ITEM 1. NAME AND ADDRESS OF COMPANY

Prospect Ridge Resources Corp. (the " Company ") 488 – 1090 West Georgia St. Vancouver, BC V6E 3V7

ITEM 2. DATE OF MATERIAL CHANGE

September 24, 2021

ITEM 3. NEWS RELEASE Issued on September 27, 2021, and distributed through the facilities of GlobeNewswire.

ITEM 4. SUMMARY OF MATERIAL CHANGE

The Company announced that it has closed its non-brokered private placement (the “ Private Placement ”), whereby the Company has completed the issuance of 17,142,856 units (each, a “ Unit ”) at a price of $0.35 per Unit for gross proceeds of approximately $6,000,000.

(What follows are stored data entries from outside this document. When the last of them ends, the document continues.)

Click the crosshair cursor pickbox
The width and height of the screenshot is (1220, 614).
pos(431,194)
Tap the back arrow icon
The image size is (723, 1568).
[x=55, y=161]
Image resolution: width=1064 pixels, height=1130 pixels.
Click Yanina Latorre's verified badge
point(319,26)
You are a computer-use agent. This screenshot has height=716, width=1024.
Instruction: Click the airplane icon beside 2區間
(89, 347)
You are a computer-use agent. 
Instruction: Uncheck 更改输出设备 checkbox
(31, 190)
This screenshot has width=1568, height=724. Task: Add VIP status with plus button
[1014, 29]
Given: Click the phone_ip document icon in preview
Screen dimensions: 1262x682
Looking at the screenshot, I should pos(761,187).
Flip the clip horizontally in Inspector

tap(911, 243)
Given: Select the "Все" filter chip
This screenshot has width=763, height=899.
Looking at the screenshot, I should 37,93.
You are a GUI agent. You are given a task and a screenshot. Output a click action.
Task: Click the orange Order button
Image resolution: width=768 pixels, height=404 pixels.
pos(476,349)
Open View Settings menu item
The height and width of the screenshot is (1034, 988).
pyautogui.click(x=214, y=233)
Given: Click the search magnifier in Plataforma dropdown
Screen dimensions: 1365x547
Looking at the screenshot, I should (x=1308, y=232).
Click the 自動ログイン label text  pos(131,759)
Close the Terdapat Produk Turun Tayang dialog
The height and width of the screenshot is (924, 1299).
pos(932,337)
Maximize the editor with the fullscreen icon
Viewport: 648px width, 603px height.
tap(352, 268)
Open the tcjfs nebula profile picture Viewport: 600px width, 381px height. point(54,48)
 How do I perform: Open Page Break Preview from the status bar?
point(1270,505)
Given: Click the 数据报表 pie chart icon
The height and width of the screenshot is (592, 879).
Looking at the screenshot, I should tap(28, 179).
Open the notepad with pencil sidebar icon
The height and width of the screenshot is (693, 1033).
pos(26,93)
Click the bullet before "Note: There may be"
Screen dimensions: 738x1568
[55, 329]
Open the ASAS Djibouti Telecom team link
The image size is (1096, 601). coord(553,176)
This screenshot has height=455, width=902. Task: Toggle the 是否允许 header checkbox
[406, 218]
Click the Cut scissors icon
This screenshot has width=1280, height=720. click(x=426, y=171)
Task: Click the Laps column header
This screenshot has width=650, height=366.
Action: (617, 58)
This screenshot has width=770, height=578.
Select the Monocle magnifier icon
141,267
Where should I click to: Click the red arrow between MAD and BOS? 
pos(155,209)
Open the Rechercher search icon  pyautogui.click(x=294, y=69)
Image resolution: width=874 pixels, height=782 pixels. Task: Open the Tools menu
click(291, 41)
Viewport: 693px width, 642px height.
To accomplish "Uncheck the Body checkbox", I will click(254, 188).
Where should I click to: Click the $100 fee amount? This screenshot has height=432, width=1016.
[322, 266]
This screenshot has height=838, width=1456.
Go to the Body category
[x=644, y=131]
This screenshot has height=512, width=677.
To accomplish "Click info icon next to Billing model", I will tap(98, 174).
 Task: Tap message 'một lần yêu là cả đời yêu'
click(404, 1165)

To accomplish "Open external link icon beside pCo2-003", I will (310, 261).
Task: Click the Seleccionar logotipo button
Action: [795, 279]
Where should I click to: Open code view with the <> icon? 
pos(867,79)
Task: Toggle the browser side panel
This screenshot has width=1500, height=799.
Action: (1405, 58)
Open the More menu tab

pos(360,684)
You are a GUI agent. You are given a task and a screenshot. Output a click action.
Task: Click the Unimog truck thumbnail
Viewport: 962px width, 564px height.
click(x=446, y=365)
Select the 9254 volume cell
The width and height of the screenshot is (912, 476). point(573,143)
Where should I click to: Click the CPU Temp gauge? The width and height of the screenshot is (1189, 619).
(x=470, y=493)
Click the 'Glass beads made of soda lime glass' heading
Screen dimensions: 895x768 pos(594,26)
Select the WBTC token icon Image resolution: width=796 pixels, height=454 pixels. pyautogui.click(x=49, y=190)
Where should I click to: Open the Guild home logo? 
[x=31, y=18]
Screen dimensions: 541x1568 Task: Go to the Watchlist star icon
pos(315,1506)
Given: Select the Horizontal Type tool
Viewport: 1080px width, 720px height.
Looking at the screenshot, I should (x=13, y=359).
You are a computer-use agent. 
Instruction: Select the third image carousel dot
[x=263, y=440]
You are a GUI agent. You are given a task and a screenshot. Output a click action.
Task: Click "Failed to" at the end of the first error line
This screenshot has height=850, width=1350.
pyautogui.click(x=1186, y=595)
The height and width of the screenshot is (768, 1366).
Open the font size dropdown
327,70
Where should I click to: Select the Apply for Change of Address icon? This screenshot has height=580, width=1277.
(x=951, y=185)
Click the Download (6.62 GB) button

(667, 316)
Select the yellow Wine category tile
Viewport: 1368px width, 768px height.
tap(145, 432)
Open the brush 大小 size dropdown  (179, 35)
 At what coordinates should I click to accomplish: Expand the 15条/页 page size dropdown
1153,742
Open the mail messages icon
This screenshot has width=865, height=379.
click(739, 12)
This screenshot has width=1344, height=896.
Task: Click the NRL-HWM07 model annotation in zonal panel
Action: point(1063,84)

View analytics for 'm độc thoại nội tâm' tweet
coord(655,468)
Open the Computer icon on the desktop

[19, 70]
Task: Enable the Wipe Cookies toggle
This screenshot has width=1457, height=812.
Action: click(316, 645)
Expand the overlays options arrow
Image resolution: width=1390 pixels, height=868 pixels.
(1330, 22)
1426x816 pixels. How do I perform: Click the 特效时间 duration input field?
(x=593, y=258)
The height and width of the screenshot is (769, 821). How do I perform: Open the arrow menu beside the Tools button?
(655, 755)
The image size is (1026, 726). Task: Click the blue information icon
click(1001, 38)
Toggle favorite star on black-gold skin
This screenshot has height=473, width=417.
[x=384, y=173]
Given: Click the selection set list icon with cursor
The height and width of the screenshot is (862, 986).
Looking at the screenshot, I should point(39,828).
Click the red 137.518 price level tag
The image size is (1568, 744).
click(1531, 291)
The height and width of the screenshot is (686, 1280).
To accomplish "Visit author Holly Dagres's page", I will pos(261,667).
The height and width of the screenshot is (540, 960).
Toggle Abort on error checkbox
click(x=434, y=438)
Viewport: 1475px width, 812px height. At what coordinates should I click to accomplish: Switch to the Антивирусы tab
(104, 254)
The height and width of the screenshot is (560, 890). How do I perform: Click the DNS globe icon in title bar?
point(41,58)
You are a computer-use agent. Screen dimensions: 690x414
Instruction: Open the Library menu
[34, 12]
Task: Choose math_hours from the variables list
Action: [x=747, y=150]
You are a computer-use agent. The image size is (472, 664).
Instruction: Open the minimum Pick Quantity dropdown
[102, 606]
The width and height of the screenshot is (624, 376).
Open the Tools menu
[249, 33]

ITEM 5.1 FULL DESCRIPTION OF MATERIAL CHANGE The Company announced that it closed the Private Placement of 17,142,856 Units for gross proceeds of approximately $6,000,000.

Each Unit consists of one common share in the capital of the Company (a “ Share ”) and one-half of one Share purchase warrant (a “ Warrant ”). Each whole Warrant will entitle the holder, on exercise thereof, to purchase one additional Share of the Company at a price of $0.70 per Share for a period of 18 months from the date of issuance, subject to a forced exercise clause in the event that the trading price of the Shares equals or exceeds $1.15 for 10 consecutive days.

The funds raised in the Private Placement will be used for exploration purposes on the Holy Grail and other projects, marketing and public relations and for general working capital purposes.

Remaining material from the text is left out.